How to kill a forest
The Hindu | Soumya Sarkar | April 13, 2019
On a fine morning in the spring of 1974, a small girl ran to Gaura Devi, raising an alarm that loggers had come to cut down trees in the mountain forest. On that day (March 25), there were no men present in the remote village of Reni in Chamoli district of Uttarakhand. Gaura Devi gathered the women in the village and rushed to confront the contractor.
An argument ensued. The men with axes refused to budge. But the women of Reni were not to be cowed down. In a flash of inspiration, they decided to hug the trees and the loggers had not option but to leave. It was a high point in an epochal environmental movement that resonates even today, at a time when new moves are afoot to separate India’s forests from her people.
The Chipko Andolan was a watershed for more reasons than one. The tree-hugging incident had happened the previous year in Mandal, another village in Uttarakhand, under the leadership of environmental activist Chandi Prasad Bhatt, but it was in Reni for the first time that women alone showed that they have the grit to halt loggers from harming the forest they called their mother.
The grassroots movement to conserve forests that nurtured the people living around them led to the government imposing a 15-year ban in 1980 on cutting trees in Himalayan forests. Many other communities across India were inspired by the Chipko movement to start campaigns on their own to stop deforestation. The primary learning from the Chipko Andolan was that local communities were the best custodians of forests. That lesson needs to be relearnt today.
The people living in and around India’s forests are the most marginalised in our society.
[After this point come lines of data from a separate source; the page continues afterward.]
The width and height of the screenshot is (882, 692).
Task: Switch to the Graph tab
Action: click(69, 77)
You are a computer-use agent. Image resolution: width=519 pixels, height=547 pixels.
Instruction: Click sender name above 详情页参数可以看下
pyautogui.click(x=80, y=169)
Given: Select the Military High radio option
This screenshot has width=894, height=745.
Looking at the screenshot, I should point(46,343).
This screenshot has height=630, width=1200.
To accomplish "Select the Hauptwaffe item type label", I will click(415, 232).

They are often the first to be dispossessed from their habitats, often in the name of development and conservation. To right the historical wrongs of our country’s forest dwellers, the government in 2006 enacted a law, popularly known as the Forest Rights Act, which for the first time vested the rights and powers to manage forest resources in local communities.
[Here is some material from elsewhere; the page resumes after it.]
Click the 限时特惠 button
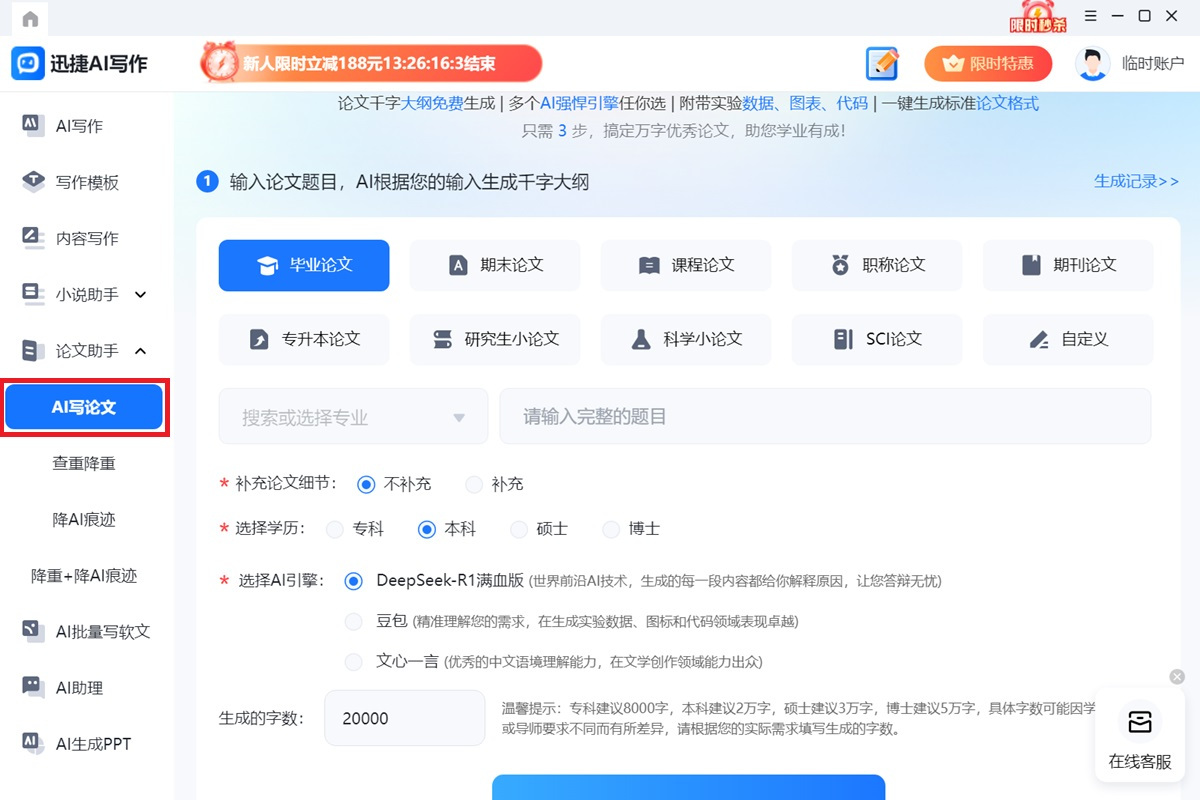The width and height of the screenshot is (1200, 800). tap(988, 64)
The Act provides for recognising some forestland as community forest resources to be governed and managed by communities. Local communities now manage more than 1.1 million hectares of forestland and there’s potential to bring another 30 million hectares of forests under the purview of the law.
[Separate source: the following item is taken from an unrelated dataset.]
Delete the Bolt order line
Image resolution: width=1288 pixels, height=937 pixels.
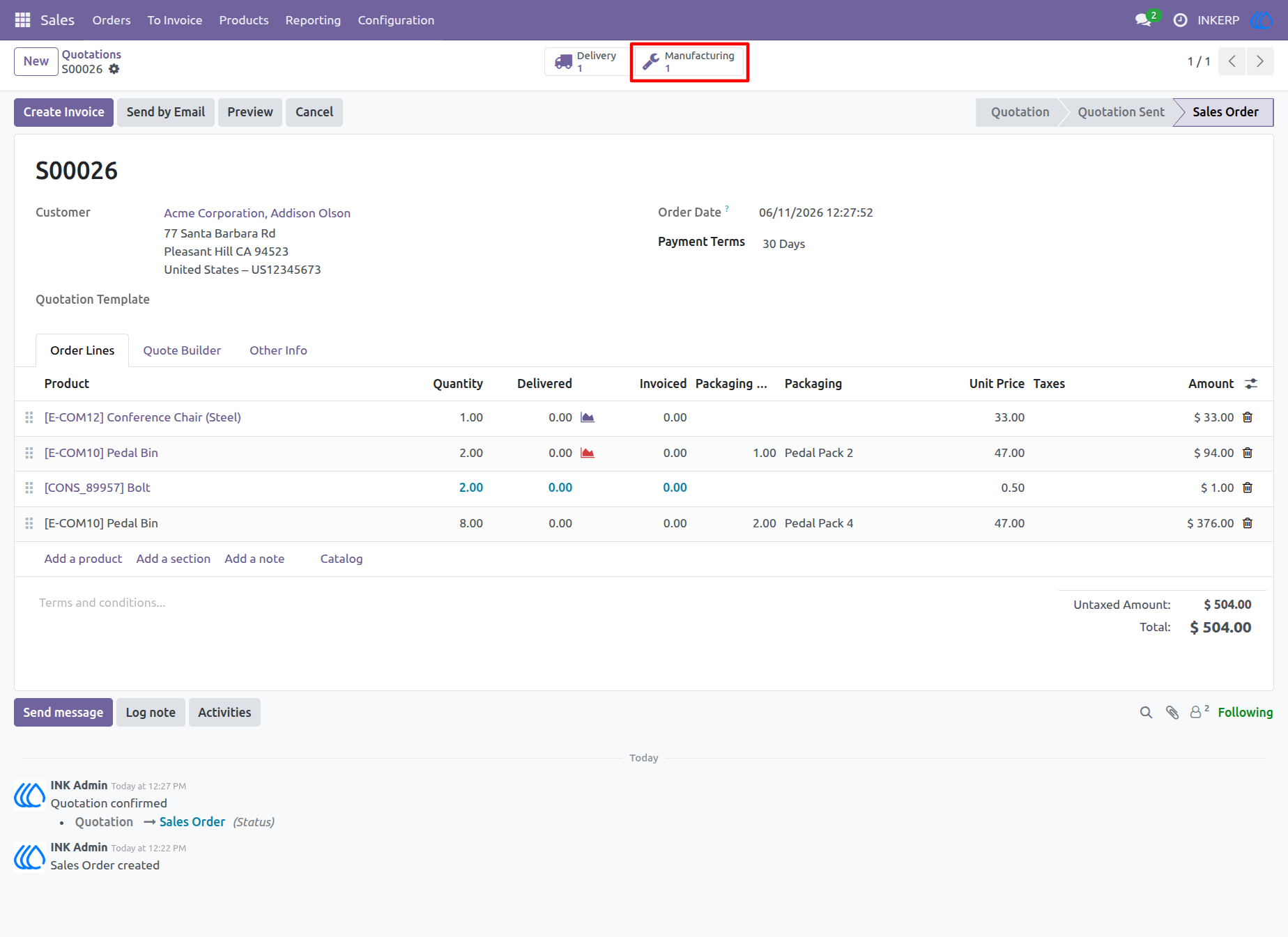point(1248,488)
A decade earlier in 1996, the government enacted the Provisions of the Panchayats (Extension to Scheduled Areas) Act, also known as PESA. It empowered tribal communities, a large proportion of whom lived in and around forest, to be governed by traditional village councils. Together with the Forest Rights Act, it tried to ensure that tribal and other forest-dwelling people are no longer easily evicted from places they have been living in for long.
These gains made in the past few decades to reconnect people with forests are now in danger of being reversed. The Supreme Court has ordered the forced eviction of more than one million forest-dwelling households in 16 States, based on the authorities (mostly forest officials) rejecting traditional claims to forestlands. The apex court has since stayed its order, but the fate of at least 5 million people still hangs in balance. On top of this, the environment ministry has proposed amending the Indian Forest Act of 1927 with rules that are even more draconian than colonial-era laws. It provides unprecedented powers and immunity to forest officials. The proposed modifications allow foresters to cancel or restrain the rights of forest dwellers and forcibly relocate them.
These retrograde developments come at the time when resource-rich forestlands are already under siege from the demands of so-called development that could see irreparable harm done to ancient forests such as Saranda, Hasdeo Arand, Dandakaranya and Mahan.
The British considered India’s forests as merely resources to be exploited and, therefore, guarded from the people. Our present administrators seem to have inherited that mindset and seem hell-bent on expelling people from our forests. This must not be allowed to happen.
It has been proven time and again that India’s indigenous communities are the best protectors of forests. The only way we can save our forests is to let local communities manage them because they are the ones who have a stake in preserving them. We have seen this happen across India, from Odisha and Chhattisgarh to Kerala and Uttarakhand.
Or, we might just want to let our forests die. Separating the people from the woods would be the way to guarantee that.